Ketamine infusion therapy involves the administration of an infusion (injection) of ketamine in a controlled and safe environment for the patient. Clinics will provide a safe-room environment for the patient, complete with a reclining chair. Other therapeutics may be applied in the clinical setting to help the patient relax and have a positive experience, such as aromatherapy, sleep-blindfold, and noise-canceling earphones with ambient music.
Not all patients will meet the qualifying health benchmarks for safe use of ketamine therapies. For instance, patients with glaucoma, diagnosed brain swelling, cranial inflammation, or aneurysm should not be prescribed ketamine. Ketamine should be used with precaution for patients who have health conditions like coronary artery disease, thyroid disease, acute alcohol intoxication or chronic alcohol addiction, and chest pain.
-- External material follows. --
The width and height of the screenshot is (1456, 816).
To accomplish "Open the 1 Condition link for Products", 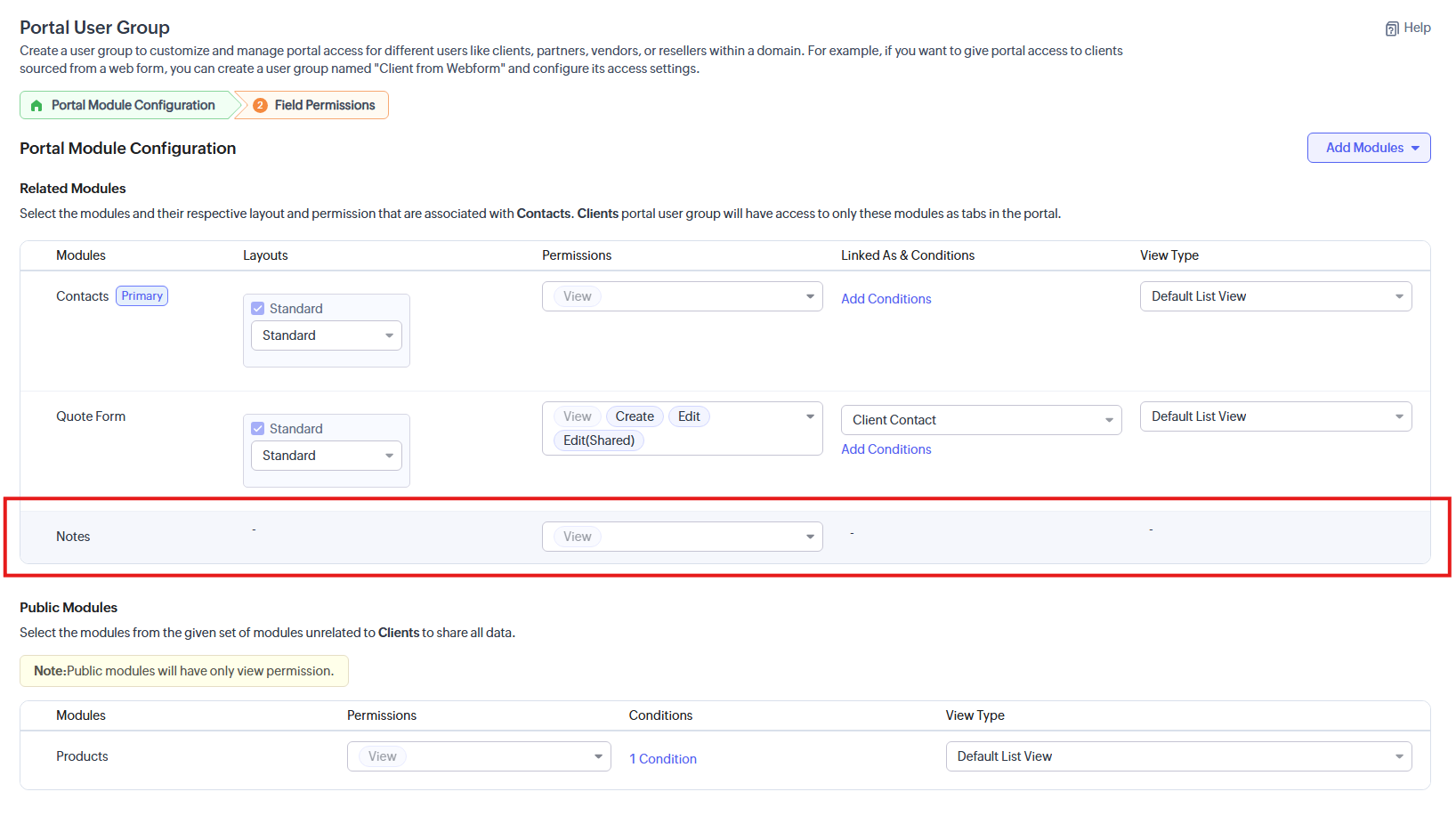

There are no regulations that limit the number of ketamine therapies that can be administered to a patient. However, an accepted consensus by practitioners is that one series of treatments coupled with psychotherapeutic counseling should not exceed 4-10 infusions (doses) over a period of 6-8 weeks.
Because some patients can experience significant withdrawal symptoms, the span between treatment sessions discussed as appropriate by some medical groups can be as long as six months to a year. This can reduce the risk of addiction for patients. However, for patients with unresolved severe clinical depression symptoms, regular infusions for maintenance may be arranged at the physician’s discretion.
Before ketamine can be purchased by a physician from a pharmacy, the doctor must have a DEA license. Requirements to open a ketamine clinic mirror the standardized outpatient care requirements such as state medical board licenses, liability insurance, regulated storage of controlled substances on-premises, and compliance with OSHA standards.
In terms of administering ketamine to a patient, there are no current federal or state regulations. However, different healthcare organizations have published consensus guidelines such as the “Consensus Guidelines on the Use of Intravenous Ketamine Infusions for Chronic Pain” from the American Society of Regional Anesthesia and Pain Medicine, the American Academy of Pain Medicine, and the American Society of Anesthesiologists.
Another organization that is sharing research and recommended best practice guidelines for physicians and clinics is the American Society of Ketamine Physicians (ASKP³). There are currently 400 American and global physicians that are part of ASKP³, and they follow the tenets of safety from the organizations when administering ketamine for non-anesthetic indications (KNAI).
Unlike the administration procedures and regulatory requirements in Canada, American DEA certified physicians can administer ketamine without a requirement to refer the patient for a psychiatric evaluation or prognosis. However, many medical associations have discussed making a psychiatric referral mandatory, if or when regulations regarding off-label use of therapeutic ketamine are provided.
Expect to see more ketamine transfusion clinics and physicians offering ketamine as an alternative therapy for treatment-resistant depression and chronic mental health disorders. As American medicine moves away from addictive opioid medications and embraces alternative therapies, ketamine may be a ray of hope for patients who live with severe mental health disorders. And an effective way to provide intervention and reduce suicide rates in the United States.